Neither Miller nor the two 1996 decisions provided much practical guidance for states that want to draw districts without violating either the Voting Rights Act or the Court’s constitutional ban on racial gerrymandering. Hunt vs. Cromartie brings a bit more predictability to the scene.
This is not to say that Justice Thomas’ opinion entirely ends the confusion, or that it portends the emergence of consensus among the Court’s conservatives and liberals. But this small step toward clarity could point toward an eventual withering away of the racial gerrymandering litigation that has so roiled the courts and the country since 1993.
This is so in part because the Thomas opinion implicitly suggests a way of accommodating liberals’ desire to see significant numbers of black and Hispanic candidates elected with conservatives’ distaste for the use of overt racial gerrymandering to achieve that result.
Because African-Americans are among the most loyal of Democrats, the elected officials who draw district lines may often find that the most efficient form of political gerrymandering–which is to aggregate precincts with the most heavily Democratic (or Republican) voting patterns– will also create sufficient concentrations of black voters to help elect their chosen candidates, many of whom will also be black.
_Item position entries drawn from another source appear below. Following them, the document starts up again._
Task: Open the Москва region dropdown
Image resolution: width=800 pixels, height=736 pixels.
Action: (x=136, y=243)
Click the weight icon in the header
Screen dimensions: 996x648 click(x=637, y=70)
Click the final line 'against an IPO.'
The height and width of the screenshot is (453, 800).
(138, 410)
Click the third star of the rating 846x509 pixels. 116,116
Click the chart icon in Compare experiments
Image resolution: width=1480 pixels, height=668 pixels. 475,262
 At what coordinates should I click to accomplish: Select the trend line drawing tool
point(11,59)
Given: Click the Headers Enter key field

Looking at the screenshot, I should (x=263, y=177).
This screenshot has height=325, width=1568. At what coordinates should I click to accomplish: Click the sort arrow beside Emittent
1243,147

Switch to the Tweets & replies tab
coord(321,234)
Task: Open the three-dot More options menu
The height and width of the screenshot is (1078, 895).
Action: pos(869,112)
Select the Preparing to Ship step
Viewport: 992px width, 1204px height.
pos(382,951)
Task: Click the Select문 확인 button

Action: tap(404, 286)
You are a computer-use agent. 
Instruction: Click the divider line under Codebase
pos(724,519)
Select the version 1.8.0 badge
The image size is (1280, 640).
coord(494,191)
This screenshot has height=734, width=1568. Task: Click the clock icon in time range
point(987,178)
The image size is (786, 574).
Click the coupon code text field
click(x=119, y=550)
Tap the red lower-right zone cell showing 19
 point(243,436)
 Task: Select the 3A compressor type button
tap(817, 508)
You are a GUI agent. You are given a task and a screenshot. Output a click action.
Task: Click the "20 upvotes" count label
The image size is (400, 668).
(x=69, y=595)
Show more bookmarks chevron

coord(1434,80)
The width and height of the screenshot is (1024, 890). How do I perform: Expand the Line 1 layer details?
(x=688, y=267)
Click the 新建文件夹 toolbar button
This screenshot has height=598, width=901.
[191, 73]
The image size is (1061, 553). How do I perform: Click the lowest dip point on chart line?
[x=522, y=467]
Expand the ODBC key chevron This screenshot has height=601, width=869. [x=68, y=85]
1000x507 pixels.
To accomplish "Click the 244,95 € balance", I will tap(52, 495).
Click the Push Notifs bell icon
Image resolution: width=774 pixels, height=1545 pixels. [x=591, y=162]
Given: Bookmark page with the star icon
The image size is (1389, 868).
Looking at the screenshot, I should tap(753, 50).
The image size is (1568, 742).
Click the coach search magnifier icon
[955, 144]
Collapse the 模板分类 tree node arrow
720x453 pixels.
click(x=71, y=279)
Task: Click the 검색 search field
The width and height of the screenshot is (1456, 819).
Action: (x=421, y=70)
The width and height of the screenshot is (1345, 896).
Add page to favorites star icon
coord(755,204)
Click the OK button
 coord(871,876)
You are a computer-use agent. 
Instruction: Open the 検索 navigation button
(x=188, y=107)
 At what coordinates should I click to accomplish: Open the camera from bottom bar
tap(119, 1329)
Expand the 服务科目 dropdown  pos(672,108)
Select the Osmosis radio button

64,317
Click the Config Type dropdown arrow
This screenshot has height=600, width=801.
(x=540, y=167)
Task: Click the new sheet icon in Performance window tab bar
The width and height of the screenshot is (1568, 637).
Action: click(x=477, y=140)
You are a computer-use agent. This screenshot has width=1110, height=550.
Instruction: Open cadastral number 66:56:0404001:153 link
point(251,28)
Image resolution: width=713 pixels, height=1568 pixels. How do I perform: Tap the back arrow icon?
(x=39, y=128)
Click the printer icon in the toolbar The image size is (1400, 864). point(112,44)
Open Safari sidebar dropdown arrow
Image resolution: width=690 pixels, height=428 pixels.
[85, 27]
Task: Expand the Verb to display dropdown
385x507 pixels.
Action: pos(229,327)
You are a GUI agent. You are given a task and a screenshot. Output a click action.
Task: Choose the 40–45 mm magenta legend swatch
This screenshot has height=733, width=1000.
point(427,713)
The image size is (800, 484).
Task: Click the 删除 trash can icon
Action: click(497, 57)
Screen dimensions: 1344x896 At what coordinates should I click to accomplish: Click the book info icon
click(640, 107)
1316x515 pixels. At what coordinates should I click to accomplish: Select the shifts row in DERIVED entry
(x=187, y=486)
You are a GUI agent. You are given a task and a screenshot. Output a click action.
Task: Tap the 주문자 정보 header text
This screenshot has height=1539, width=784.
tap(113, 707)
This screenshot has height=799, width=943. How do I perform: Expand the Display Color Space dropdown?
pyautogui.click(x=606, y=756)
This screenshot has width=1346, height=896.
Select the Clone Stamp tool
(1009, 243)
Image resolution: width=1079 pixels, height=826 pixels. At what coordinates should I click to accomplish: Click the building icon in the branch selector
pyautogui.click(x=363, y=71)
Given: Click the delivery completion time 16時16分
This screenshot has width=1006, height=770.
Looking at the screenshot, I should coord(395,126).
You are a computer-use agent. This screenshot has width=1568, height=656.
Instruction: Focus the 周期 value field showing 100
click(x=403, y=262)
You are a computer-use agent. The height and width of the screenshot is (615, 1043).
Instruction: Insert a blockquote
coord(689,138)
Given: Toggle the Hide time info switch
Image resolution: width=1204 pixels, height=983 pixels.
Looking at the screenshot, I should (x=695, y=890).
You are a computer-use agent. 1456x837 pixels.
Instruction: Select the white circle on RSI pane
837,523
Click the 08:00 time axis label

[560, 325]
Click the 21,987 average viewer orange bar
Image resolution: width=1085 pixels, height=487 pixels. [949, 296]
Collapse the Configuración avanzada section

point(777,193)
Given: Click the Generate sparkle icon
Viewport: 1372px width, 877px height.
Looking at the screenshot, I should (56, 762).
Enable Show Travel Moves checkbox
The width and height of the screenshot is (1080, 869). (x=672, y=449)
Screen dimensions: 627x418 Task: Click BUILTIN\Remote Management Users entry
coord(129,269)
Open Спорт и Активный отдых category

This does not mean that race-conscious partisan gerrymandering is or should be mere camouflage for racial gerrymandering. A districting plan motivated mainly by political rather than racial considerations will tend to produce more racially integrated, less balkanized districts, often with large black (or Hispanic) pluralities rather than majorities. This will foster the building of cross-racial coalitions–not a bad thing. Such political gerrymandering is also less likely to send voters the noxious message that they are supposed to cast their ballots along racial lines.
The ultimate goal should be to ensure that black and Hispanic voters have a fair chance of electing their chosen candidates without resorting to racial gerrymanders. As more and more black and Hispanic candidates win elections in majority- white districts, that goal seems ever more achievable. Hunt vs. Cromartie brings it closer still.